One such case of demonic possession, marked in the annals of history as a particularly confusing episode, is the demonic possession of George Lukins. As a matter of fact, the case of George Lukins was well known at the time, garnering infamous popularity in  England in 1778. Let us dive deeper into the mysterious case of George Lukins to find out what exactly transpired, in one of the strangest cases of demonic possession on record. 

Where It All Started

Reverend Joseph Easterbrook was an Anglican vicar at the Temple Church in  Bristol, England, when he came across one of the most controversial cases in his clerical career. On May 31, 1778, a member of his parish came to him with quite an unnatural request. Sarah Baber, his parishioner, had recently paid a visit to the nearby town of Yatton, in Somerset, and witnessed a man inflicted with an unexplained condition.  

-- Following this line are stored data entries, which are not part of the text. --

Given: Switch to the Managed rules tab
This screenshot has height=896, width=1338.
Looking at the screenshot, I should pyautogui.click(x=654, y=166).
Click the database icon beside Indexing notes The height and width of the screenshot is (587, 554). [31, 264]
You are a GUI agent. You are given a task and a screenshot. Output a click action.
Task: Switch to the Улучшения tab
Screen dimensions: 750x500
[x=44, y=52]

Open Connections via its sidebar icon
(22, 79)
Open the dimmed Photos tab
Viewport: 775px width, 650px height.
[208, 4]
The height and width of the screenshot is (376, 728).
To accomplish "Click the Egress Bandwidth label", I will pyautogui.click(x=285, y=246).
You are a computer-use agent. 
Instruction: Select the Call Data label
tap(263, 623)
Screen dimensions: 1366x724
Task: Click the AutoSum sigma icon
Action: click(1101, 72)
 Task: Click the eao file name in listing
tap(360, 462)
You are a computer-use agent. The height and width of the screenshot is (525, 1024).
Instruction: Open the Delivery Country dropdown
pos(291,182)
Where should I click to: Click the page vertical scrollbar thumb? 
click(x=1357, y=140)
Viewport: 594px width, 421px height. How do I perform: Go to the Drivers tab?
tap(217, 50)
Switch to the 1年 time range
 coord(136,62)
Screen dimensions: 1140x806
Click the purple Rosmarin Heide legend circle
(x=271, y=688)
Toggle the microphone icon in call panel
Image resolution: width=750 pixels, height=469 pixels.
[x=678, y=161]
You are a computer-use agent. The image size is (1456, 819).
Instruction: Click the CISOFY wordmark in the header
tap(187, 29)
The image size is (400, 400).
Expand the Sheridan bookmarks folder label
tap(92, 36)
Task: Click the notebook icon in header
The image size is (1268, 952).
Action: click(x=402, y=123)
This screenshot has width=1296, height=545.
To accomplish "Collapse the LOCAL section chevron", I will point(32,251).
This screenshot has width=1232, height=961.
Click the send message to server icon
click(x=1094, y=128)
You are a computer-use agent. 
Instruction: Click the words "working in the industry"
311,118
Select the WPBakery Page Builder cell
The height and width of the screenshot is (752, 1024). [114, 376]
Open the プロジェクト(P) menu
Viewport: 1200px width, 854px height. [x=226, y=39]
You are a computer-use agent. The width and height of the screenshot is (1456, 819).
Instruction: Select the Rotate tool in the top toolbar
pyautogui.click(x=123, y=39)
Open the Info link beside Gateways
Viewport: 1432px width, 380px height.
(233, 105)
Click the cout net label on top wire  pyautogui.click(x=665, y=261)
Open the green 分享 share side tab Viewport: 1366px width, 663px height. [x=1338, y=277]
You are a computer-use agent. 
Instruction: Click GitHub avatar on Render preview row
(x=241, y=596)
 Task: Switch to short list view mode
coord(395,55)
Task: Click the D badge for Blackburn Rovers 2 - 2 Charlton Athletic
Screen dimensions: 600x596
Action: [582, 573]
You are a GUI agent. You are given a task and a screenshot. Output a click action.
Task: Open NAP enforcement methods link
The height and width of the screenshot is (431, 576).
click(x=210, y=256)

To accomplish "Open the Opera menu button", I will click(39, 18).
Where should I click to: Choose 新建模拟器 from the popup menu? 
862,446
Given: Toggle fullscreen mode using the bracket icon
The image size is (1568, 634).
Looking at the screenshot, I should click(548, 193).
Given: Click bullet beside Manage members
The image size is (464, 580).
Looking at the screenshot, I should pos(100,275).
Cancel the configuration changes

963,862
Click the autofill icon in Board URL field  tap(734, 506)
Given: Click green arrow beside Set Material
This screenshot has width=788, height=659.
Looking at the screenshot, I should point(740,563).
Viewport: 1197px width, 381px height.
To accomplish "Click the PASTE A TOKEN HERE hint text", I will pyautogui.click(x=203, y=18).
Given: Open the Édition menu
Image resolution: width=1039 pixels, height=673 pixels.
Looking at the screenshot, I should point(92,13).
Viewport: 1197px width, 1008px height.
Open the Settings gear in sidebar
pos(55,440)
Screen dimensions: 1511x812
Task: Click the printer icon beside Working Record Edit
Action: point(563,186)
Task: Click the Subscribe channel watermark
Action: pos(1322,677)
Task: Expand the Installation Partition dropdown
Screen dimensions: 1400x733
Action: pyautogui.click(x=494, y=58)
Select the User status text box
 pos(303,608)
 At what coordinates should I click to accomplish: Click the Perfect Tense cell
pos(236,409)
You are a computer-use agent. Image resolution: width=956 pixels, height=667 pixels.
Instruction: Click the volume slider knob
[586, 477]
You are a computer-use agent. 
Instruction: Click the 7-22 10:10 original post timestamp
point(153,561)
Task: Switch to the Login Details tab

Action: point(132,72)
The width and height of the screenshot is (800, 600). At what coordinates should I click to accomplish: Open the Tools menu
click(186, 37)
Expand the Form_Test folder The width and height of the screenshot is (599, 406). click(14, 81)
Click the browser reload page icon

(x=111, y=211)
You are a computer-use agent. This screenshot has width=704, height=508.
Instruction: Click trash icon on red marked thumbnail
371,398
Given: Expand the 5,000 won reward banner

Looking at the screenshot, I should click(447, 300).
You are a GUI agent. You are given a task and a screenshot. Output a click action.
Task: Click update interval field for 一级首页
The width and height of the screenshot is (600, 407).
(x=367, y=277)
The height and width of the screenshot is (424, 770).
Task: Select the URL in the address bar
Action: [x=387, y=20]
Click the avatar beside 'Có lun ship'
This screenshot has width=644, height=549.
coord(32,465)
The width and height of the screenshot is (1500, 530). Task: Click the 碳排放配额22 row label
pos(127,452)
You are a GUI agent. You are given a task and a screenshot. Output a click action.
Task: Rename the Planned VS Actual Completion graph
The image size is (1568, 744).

Temple Church, Bristol (NotFromUtrecht /  CC BY-SA 3.0 )

She stated that the man was a tailor in his forties and went by the name of George Lukins. According to her account, Lukins experienced fits daily, which were characterized by certain events. One of the foremost features of his fits was that he  sang and screamed loudly in different sounds. 

Some of the sounds he made during the state of trace did not resemble any type of modulation of the human voice. Apparently, George Lukins also hurled expletives and the vilest of abuses in an aggressive manner. Most important of all, Lukins also said that  doctors could not help him when he was in this state of trance.  

Sarah Baber had been living in Yatton many years before the incident and had formed a different impression of George Lukins. She affirmed that Lukins was a religious man who went to the church regularly and was perceived as a good man in society. However, all of this goodness in George Lukins was apparently put to the test when his fits started almost 18 years ago. 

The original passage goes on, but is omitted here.